Menurutnya, perhatian pemerintah daerah terhadap persoalan ini masih sangat minim. Ia menilai, suara masyarakat kerap diabaikan, sementara ketika isu yang sama disampaikan oleh pejabat tinggi, barulah pemerintah daerah bereaksi.
“Kalau pejabat yang ngomong, didengar. Karena Mbah Goen hanya masyarakat biasa, kagak bakal didenger oleh Pemda Kabupaten Bekasi,” ucapnya dengan nada kecewa.
Mbah Goen menegaskan bahwa bukan hanya perusahaan di kawasan industri yang memanfaatkan air tanah, tetapi juga berbagai sektor lain di luar kawasan industri, seperti perhotelan, rumah sakit, batching plant, dan kompleks pertokoan. Semua kegiatan usaha tersebut, menurutnya, menggunakan air tanah dalam jumlah besar.
“Pemkab Bekasi bisa mengoptimalkan pendapatan daerah dari sektor pajak air tanah. Kegiatan usaha seperti pabrik, hotel, rumah sakit, batching plant, sampai komplek ruko bisnis itu semuanya pakai air tanah, dan jumlahnya ribuan perusahaan,” jelasnya.

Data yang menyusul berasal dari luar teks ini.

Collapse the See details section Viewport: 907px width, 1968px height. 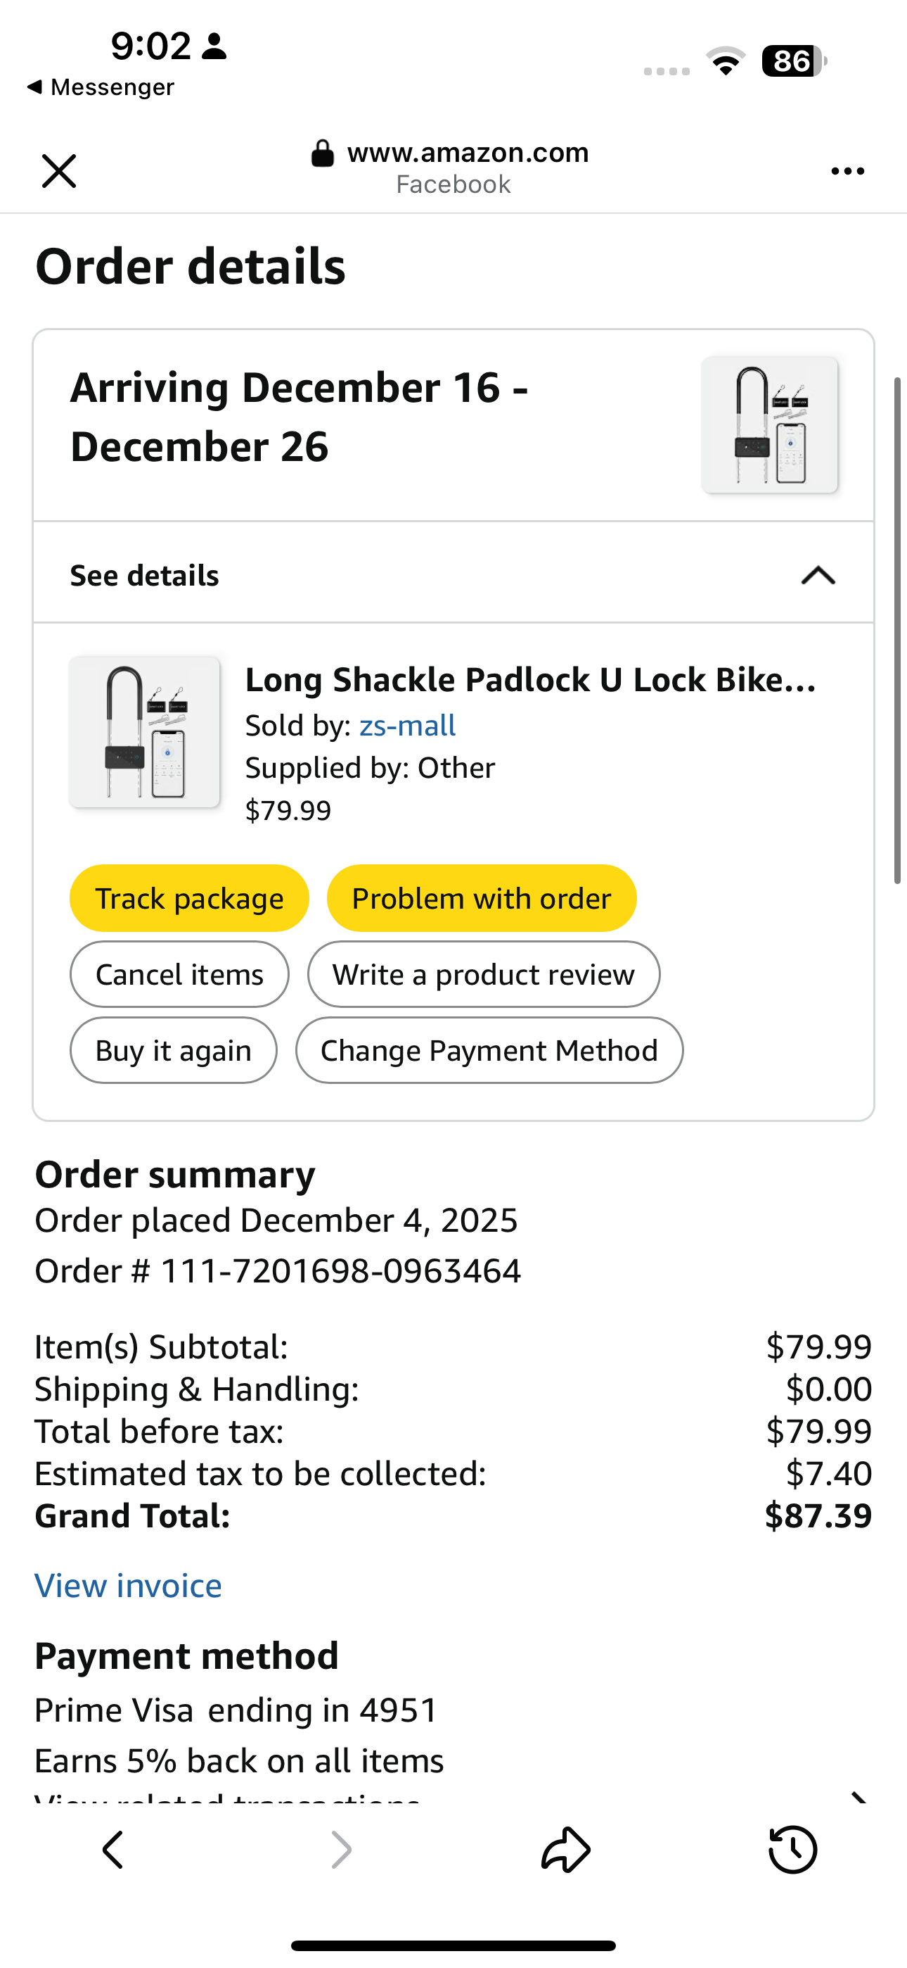(818, 575)
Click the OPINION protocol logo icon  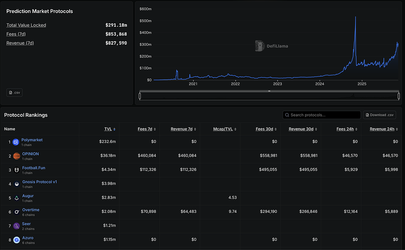pyautogui.click(x=17, y=156)
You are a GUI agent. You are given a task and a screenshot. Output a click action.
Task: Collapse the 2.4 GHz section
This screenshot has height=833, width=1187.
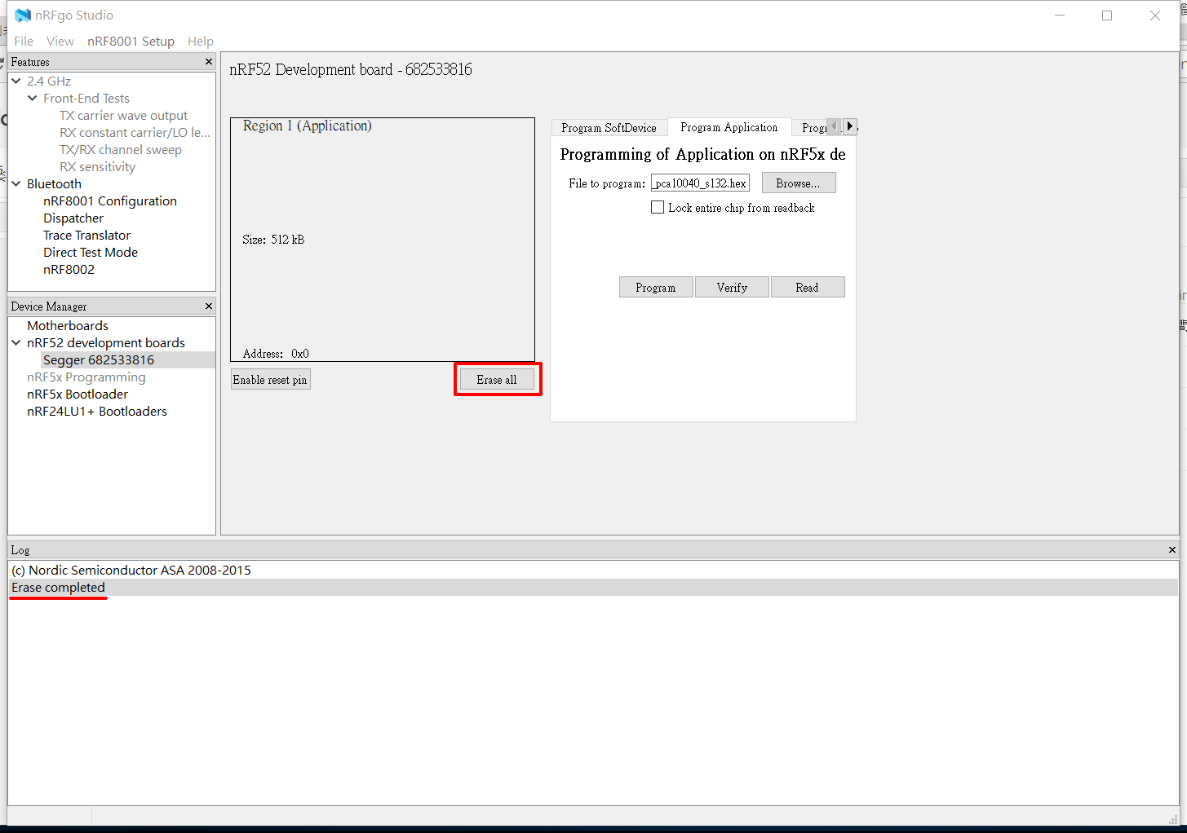(x=16, y=81)
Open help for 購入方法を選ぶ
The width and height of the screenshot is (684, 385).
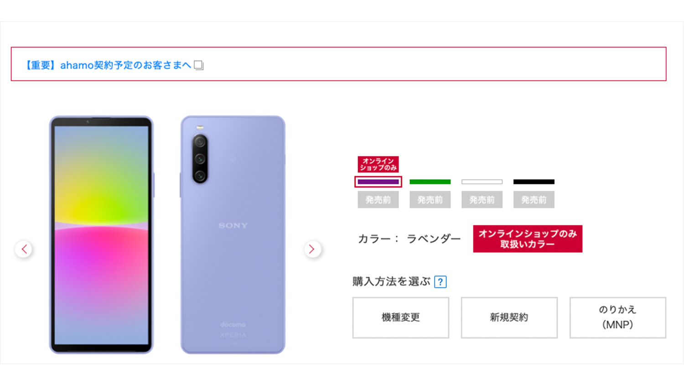click(440, 282)
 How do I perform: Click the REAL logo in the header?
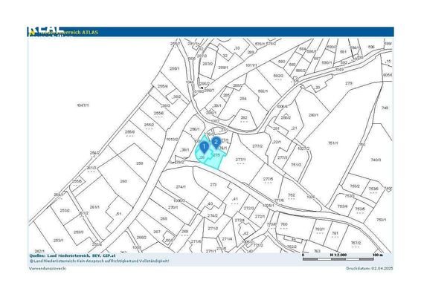pyautogui.click(x=45, y=31)
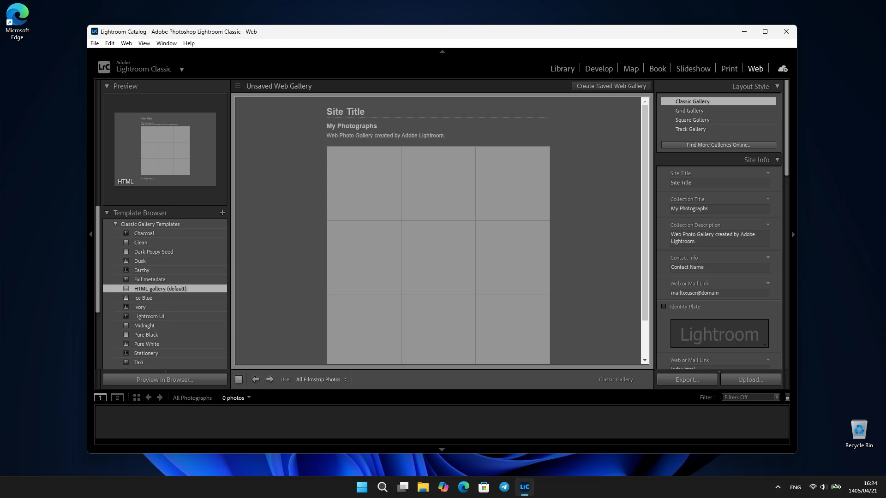Open the cloud sync status icon
This screenshot has width=886, height=498.
point(783,69)
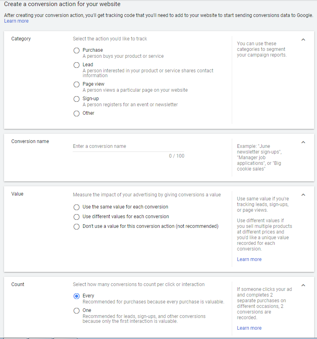Choose not to use a conversion value
This screenshot has width=317, height=339.
tap(76, 226)
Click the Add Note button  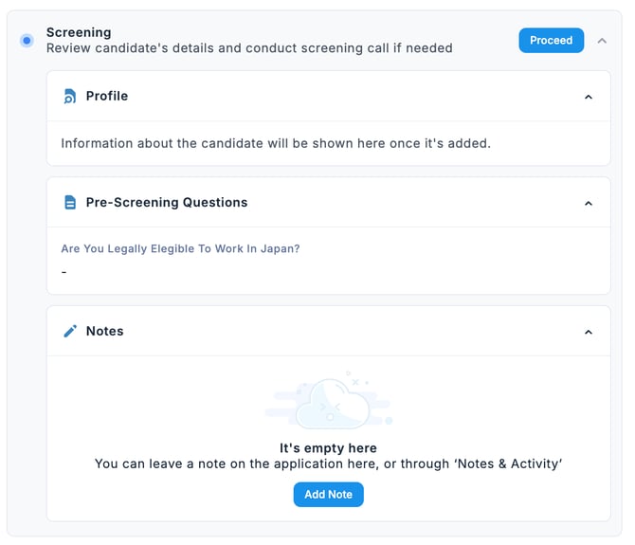coord(328,495)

Ia pun mendorong Pemerintah Kabupaten Bekasi untuk membentuk satuan tugas (Satgas) khusus dalam rangka meningkatkan Pendapatan Asli Daerah (PAD) dari pajak air tanah.
“Kalau Pemda Kabupaten Bekasi benar-benar punya komitmen dan konsisten mau tingkatkan PAD dari pajak air tanah, bentuk saja Satgas dengan melibatkan unsur Kejaksaan, TNI/Polri, Satpol PP, dan dinas terkait untuk melakukan sidak ke perusahaan-perusahaan yang menggunakan air tanah. Pastikan mereka bayar pajaknya,” tegas Mbah Goen.

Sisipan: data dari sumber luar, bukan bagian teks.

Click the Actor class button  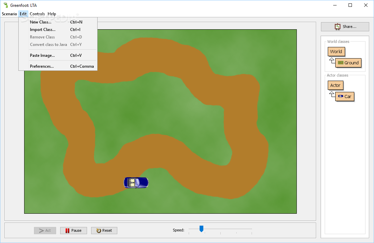(335, 85)
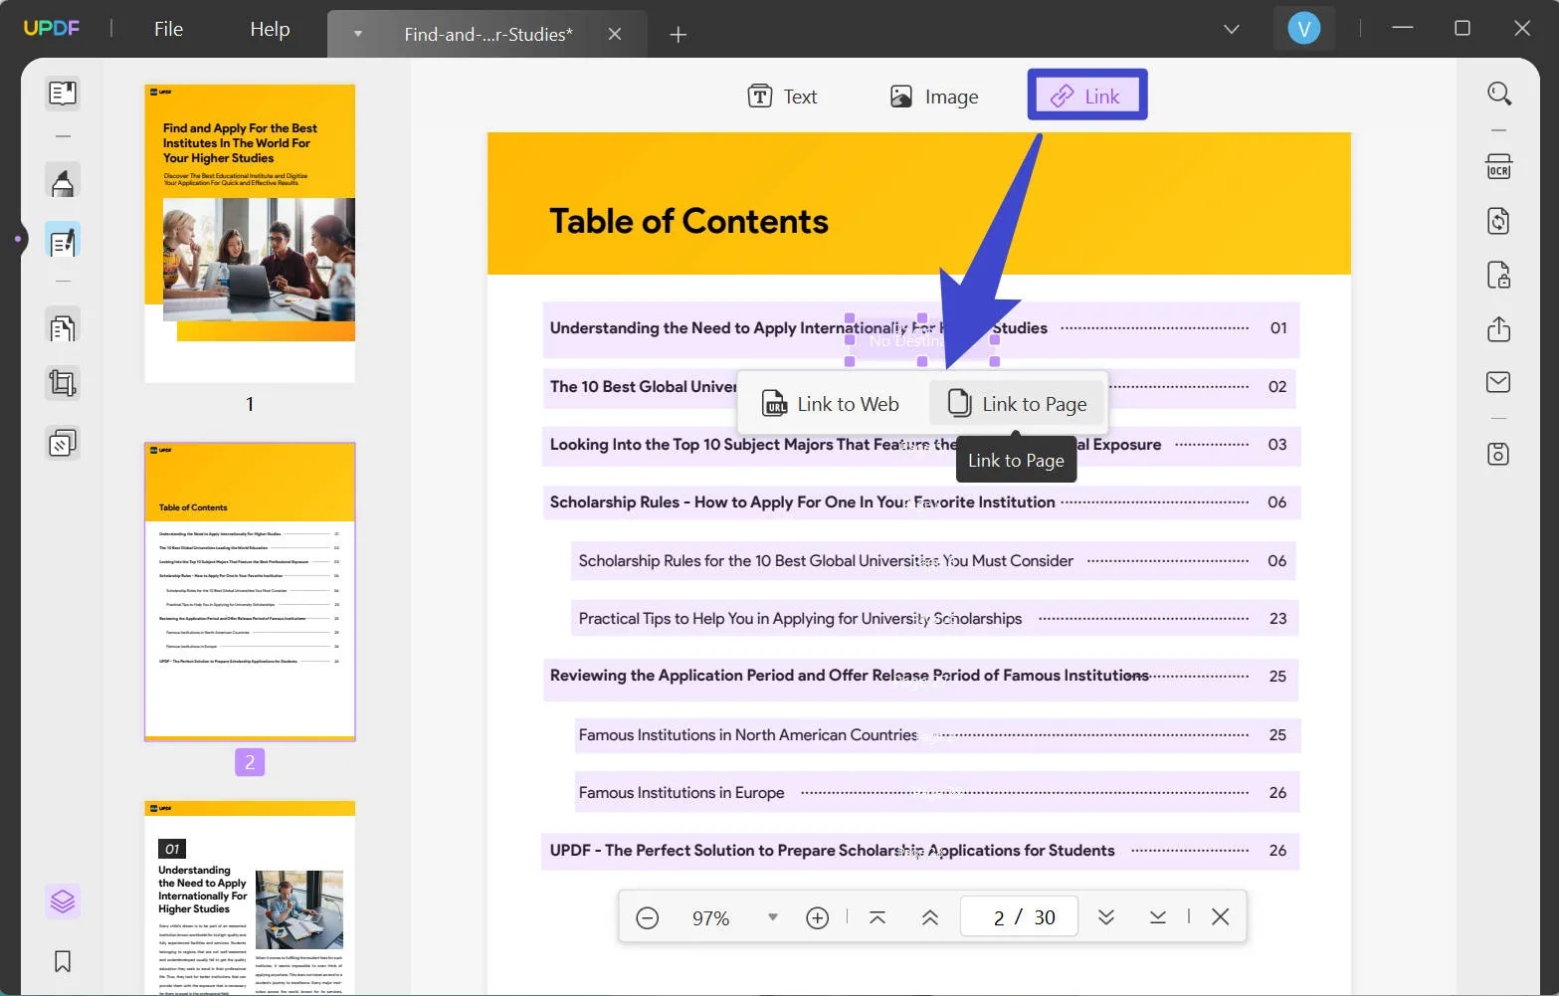Viewport: 1559px width, 996px height.
Task: Open the Bookmark panel
Action: point(63,961)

Selain itu, ia juga mendorong Gubernur Jawa Barat, Kang Dedi Mulyadi, untuk turun langsung melakukan inspeksi mendadak (sidak) ke perusahaan-perusahaan di wilayah Bekasi yang diduga memanfaatkan air tanah tanpa izin atau tanpa membayar pajak.

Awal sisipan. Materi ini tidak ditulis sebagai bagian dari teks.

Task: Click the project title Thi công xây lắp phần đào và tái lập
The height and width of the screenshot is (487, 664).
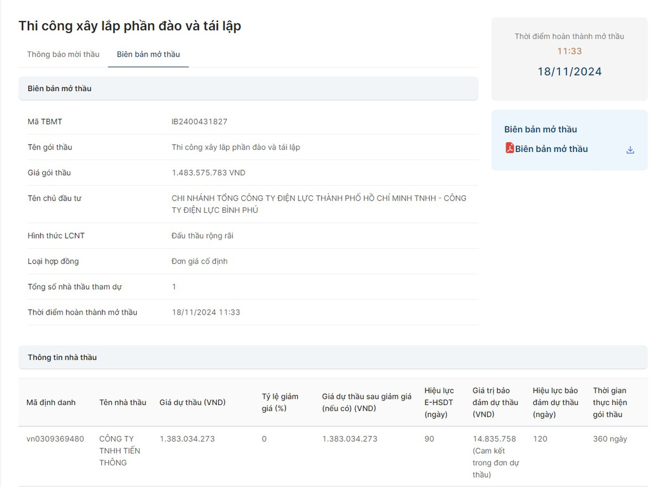Action: (129, 25)
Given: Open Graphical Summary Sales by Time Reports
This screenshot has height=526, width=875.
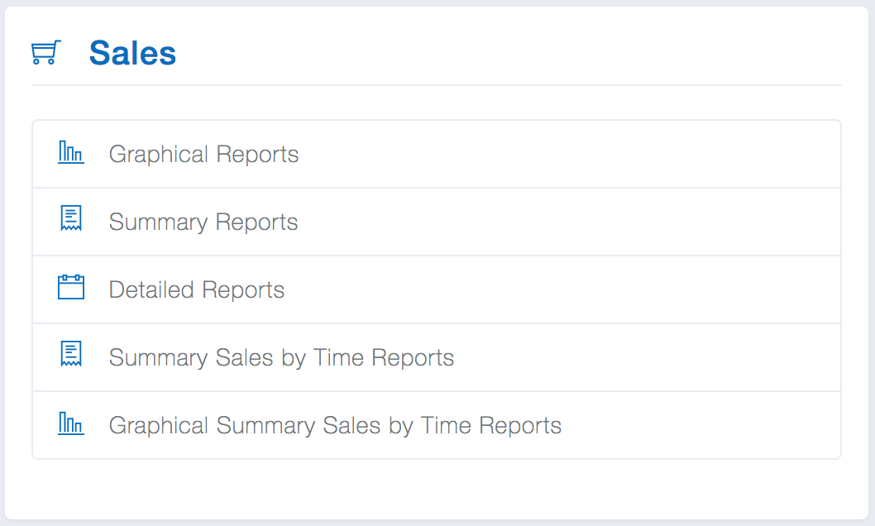Looking at the screenshot, I should click(335, 426).
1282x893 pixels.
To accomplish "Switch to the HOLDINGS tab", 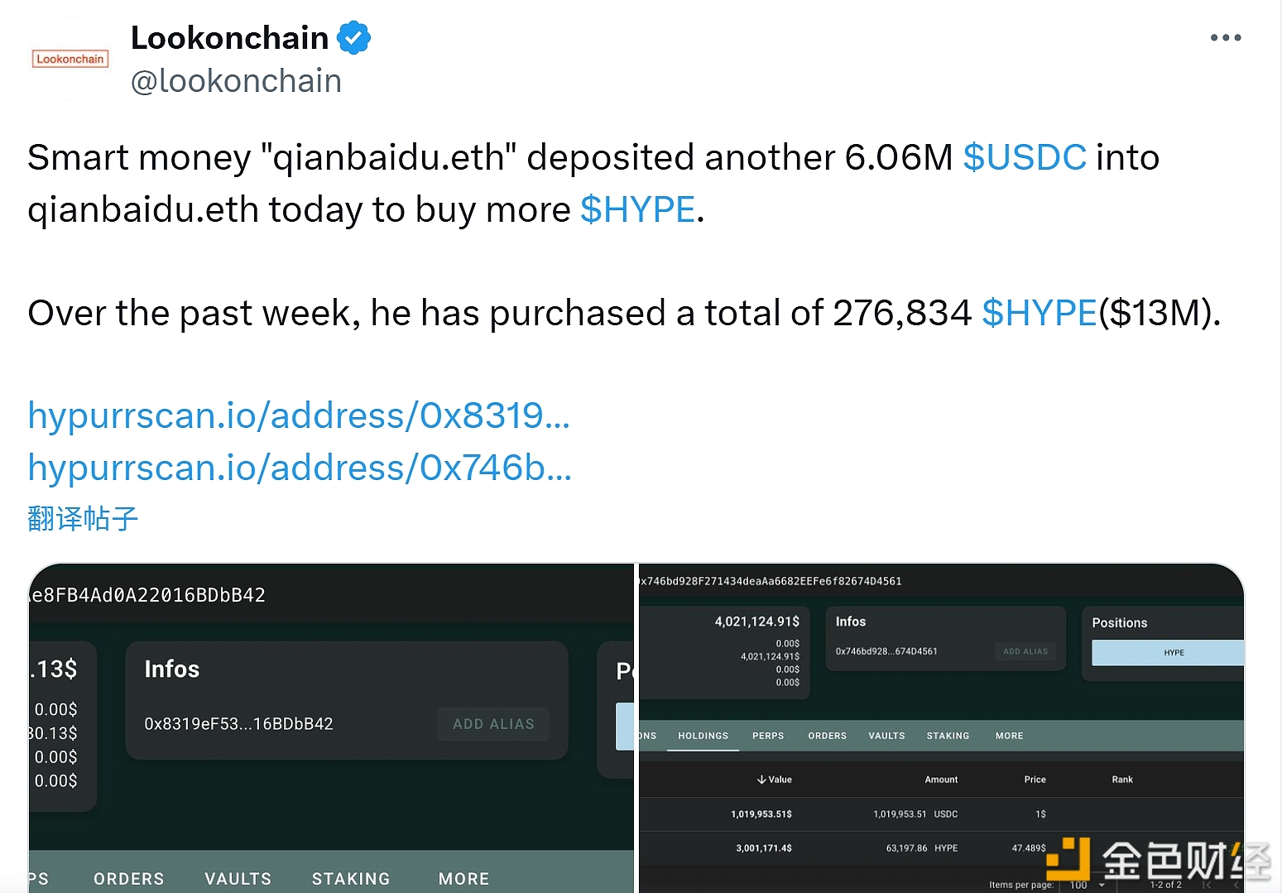I will (x=703, y=736).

“Pak KDM sidak aja ke perusahaan-perusahaan di Kabupaten Bekasi yang memanfaatkan air tanah. Ayo dong, Pak,” ujarnya.
Lebih lanjut, Mbah Goen mengungkapkan bahwa berdasarkan data yang diketahuinya, hanya sekitar 167 wajib pajak (WP) perusahaan di Kabupaten Bekasi yang tercatat membayar pajak air tanah. Jumlah tersebut sangat kecil jika dibandingkan dengan ribuan perusahaan yang beroperasi di wilayah tersebut.
“Perusahaan di Kabupaten Bekasi yang bayar pajak air tanah cuma 167 WP,” ungkapnya.
Pernyataan Mbah Goen ini menjadi sorotan atas lemahnya pengawasan dan penegakan aturan terkait pemanfaatan sumber daya air tanah di Kabupaten Bekasi — wilayah yang dikenal memiliki jumlah perusahaan terbanyak di Jawa Barat.